Consent of parties cannot give the courts of the United States jurisdiction, but the parties may admit the existence of facts which show jurisdiction, and the courts may act judicially upon such an admission.
Here the parties have put into the record their joint admission that the cause was transferred to the Circuit Court from a State court, and that the evidence of the transfer which was once among the files has been destroyed. They have asked the court to act upon this admission and proceed with the cause. The court did proceed. The fair presumption from all this is that it was then within the knowledge of the parties and the court that there had been on the files in the cause everything which the statute required to be there to complete the transfer, and that the appearance and admission of the parties was expected and intended to have all the force and effect which a restoration of the papers could have. If, therefore, with these papers in the record the jurisdiction would appear, the judgment ought not to have been arrested, and there is, consequently, no error.
We are then permitted to inquire what the lost papers would have shown if they had been incorporated into the record, and for that purpose may presume they contained all that the law required they should.
To obtain the transfer of a suit, the party desiring it must file in the State court a petition therefor and tender the required security. Such a petition must state facts sufficient to entitle him to have the transfer made. This cannot be done without showing that the Circuit Court would have jurisdiction of the suit when transferred. The one necessarily includes the other. If upon the hearing of the petition it is sustained by the proof the State court can proceed no further. It has no discretion and is compelled to permit the transfer to be made. The petitioning party is then required to file in the Circuit Court copies of the process, and of all pleadings, depositions, testimony, and other proceedings in the State court. This includes the proceedings by which the transfer was effected, and these, as has been seen, must show the facts necessary to give the Circuit Court jurisdiction.
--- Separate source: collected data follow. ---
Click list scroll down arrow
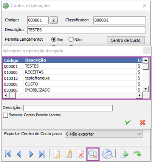This screenshot has width=152, height=162. tap(146, 89)
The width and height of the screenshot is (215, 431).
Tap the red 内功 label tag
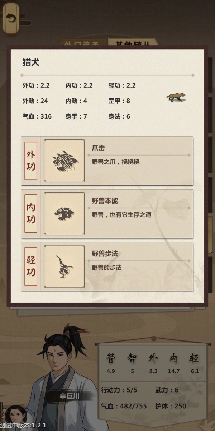(x=31, y=213)
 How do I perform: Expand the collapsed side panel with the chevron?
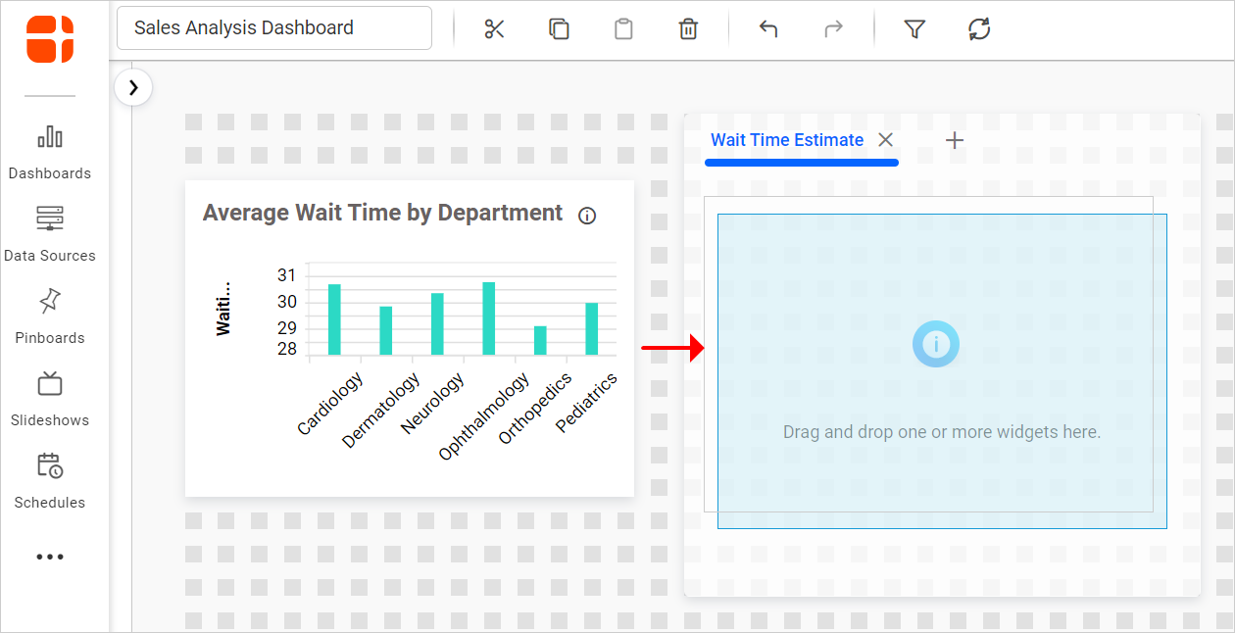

Such are the papers which we are to presume were filed in this cause, and from what has occurred the conclusion is irresistible that they must have contained all that was necessary to justify the court in accepting the transfer. This it need not have done unless the jurisdiction was apparent. Either party upon the filing of the papers could have moved to remand, or the court itself, without a motion, could have sent the case back if the jurisdiction did not appear. As both the court and the parties accepted the transfer, it cannot for a moment be doubted that the files did then contain conclusive evidence of the existence of the jurisdictional facts.
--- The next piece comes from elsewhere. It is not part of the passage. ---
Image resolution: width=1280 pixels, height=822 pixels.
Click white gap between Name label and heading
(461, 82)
This ends the case. With the lost files in the record, we should see that the court had the right to permit the parties to litigate before it as they did.
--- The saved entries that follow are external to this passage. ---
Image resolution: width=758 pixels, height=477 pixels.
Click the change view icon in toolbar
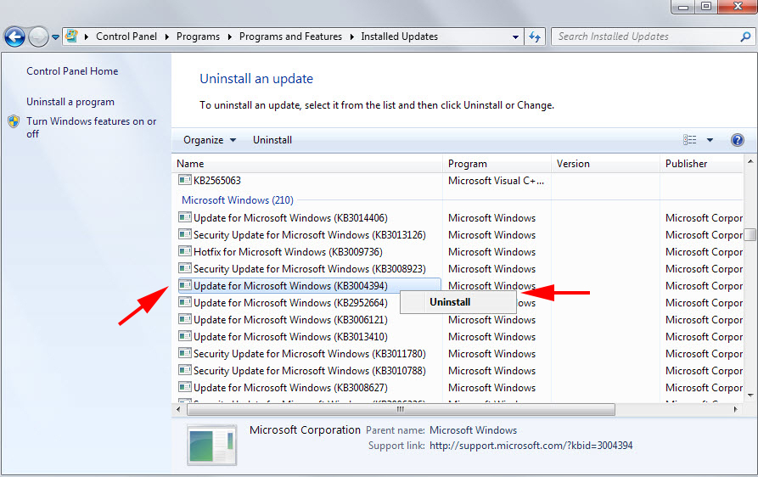tap(690, 140)
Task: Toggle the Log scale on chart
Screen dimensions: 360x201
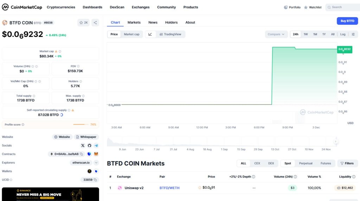Action: 343,34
There is here no question of a restoration of lost records. This record has never been lost. It was not made until after the fire. The litigation was pending when that calamity occurred. What has been lost is part of the files which, when the time arrived to make up a record, would have been incorporated into it. What we have to consider is whether in the record as made their loss has been supplied. We think it has by the recorded acts of the parties and their stipulation.
See the statutes embodied in section 630 of the Revised Statutes of the United States, 873, 874, title 13, chapter 7.
3 Dallas, 382.
1 Cranch, 343.
2 Id. 9.
8 Peters, 112.
16 Howard, 105.
8 Wallace, 307; and see The Nonesuch, 9 Id. 504; and Pennsylvania v. Quicksilver Co., 10 Id. 553.